4. Retirement saving. It's only when you have zeroed out your high-interest debt that it's time to save for retirement. We should all be putting 10 percent to 15 percent of each paycheck into a 401(k) or IRA. This is long-term investing, with a long-term projected return of 6 to 8 percent, assuming mostly stocks held over 10 years.
5. Low-interest debt. This includes loans such as a 30-year mortgage, which until recently were averaging around 4 percent or better. It also includes federal student loans, currently at 3.4 percent. It's fine to pay these debts down over a matter of years while also saving for retirement at the same time.
In theory, the math is simple here. Debt with an interest rate higher than the projected long-term return on the stock market--estimated at around 7 percent -- should be paid off before you save for retirement. Debt with an interest rate lower than that should be paid off at the same time as you're saving for retirement.
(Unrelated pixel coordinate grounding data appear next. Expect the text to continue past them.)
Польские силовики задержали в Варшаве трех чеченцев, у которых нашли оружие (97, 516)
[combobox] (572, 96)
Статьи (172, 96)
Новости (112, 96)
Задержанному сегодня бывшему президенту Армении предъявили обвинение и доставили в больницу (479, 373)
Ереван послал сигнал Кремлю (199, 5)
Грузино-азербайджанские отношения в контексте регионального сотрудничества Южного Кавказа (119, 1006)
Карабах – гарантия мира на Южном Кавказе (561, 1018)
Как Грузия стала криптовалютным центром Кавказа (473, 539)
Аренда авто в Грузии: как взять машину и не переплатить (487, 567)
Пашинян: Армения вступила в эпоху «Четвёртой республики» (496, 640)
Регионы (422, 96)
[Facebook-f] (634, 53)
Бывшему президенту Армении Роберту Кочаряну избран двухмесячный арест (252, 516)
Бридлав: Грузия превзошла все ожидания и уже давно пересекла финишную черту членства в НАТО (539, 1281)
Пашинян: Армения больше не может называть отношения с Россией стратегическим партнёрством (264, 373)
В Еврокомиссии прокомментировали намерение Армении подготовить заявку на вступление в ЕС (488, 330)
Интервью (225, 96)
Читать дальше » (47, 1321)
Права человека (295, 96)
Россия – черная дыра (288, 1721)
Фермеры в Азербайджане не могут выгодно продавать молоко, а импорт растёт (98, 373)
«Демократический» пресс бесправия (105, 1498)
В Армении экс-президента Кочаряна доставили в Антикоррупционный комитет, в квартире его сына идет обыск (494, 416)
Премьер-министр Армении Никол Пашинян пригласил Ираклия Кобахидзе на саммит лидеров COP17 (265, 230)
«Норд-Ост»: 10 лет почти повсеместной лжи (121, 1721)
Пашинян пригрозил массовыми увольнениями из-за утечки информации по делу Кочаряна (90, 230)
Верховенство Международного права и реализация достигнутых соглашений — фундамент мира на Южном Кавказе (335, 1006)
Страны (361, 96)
However, there is one more wrinkle to consider, and that's psychology. Research shows that inertia is a huge factor in determining whether people will save adequately for their futures. Thinking actively about how to manage your money takes a lot of energy and effort, which is sporadically applied for most of us. For that reason, even if you have high-interest debt to pay off, I would advocate opening up a retirement account, making allocation decisions, and setting up an automatic monthly transfer from your paycheck of a token amount, say $10 a month. That way, once the debt is paid off you will only have to increase the amount, rather than go through the whole decision-making process again.